# Pipelines (Parte 2)

Hello again, welcome to the second part of the book chapter on Pipelines with scikit-learn, where I'm going to teach you how to create more complex pipelines and deal with DataFrames.

## Composite Pipelines

So far, we've seen the usefulness of *pipelines* and how we can use them. But we've created fairly simple pipelines, don't you think?

Let's create a slightly more complicated one, but for that, we're going to need a slightly more complicated dataset as well:

In [None]:
from utils import load_complex_data

dataset = load_complex_data()
dataset


There are 6 columns, one of them is an `ID`, `job`, `marital` are categories, `balance`, `age` and `loyalty` are numerical, and `subscribed`, the target variable, is binary categorical.
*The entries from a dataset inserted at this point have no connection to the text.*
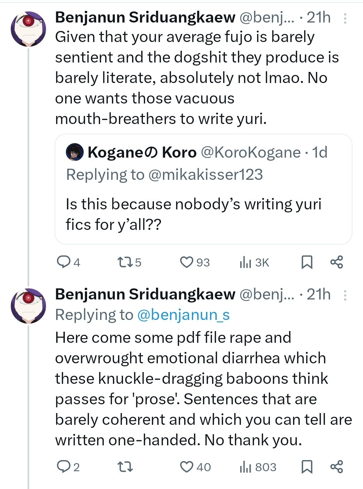This screenshot has height=489, width=363.
Task: Repost the second tweet with no retweets
Action: coord(125,467)

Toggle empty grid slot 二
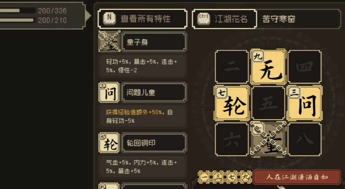pyautogui.click(x=232, y=66)
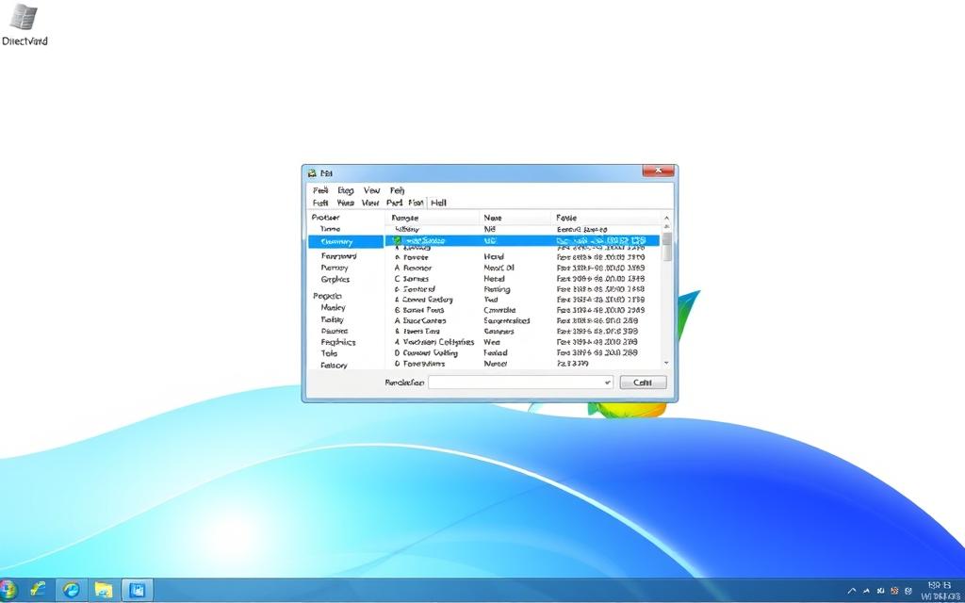Open the File Explorer folder taskbar icon
The height and width of the screenshot is (603, 965).
click(x=104, y=590)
Let's prepare this dataset.

## `ColumnTransformer`

In [None]:
from sklearn.compose import ColumnTransformer
from sklearn.preprocessing import OneHotEncoder

one_hot_encode_categories = ColumnTransformer([
    (
        'one_hot_encode_categories', # Nombre de la transformación
        OneHotEncoder(sparse_output=False), # Transformación a aplicar
        ["job", 'marital'] # Columnas involucradas
    )
])


Let's see what it does with our dataset after training it with `fit`:

In [None]:
one_hot_encode_categories.fit(dataset)

transformed_dataset = one_hot_encode_categories.transform(dataset)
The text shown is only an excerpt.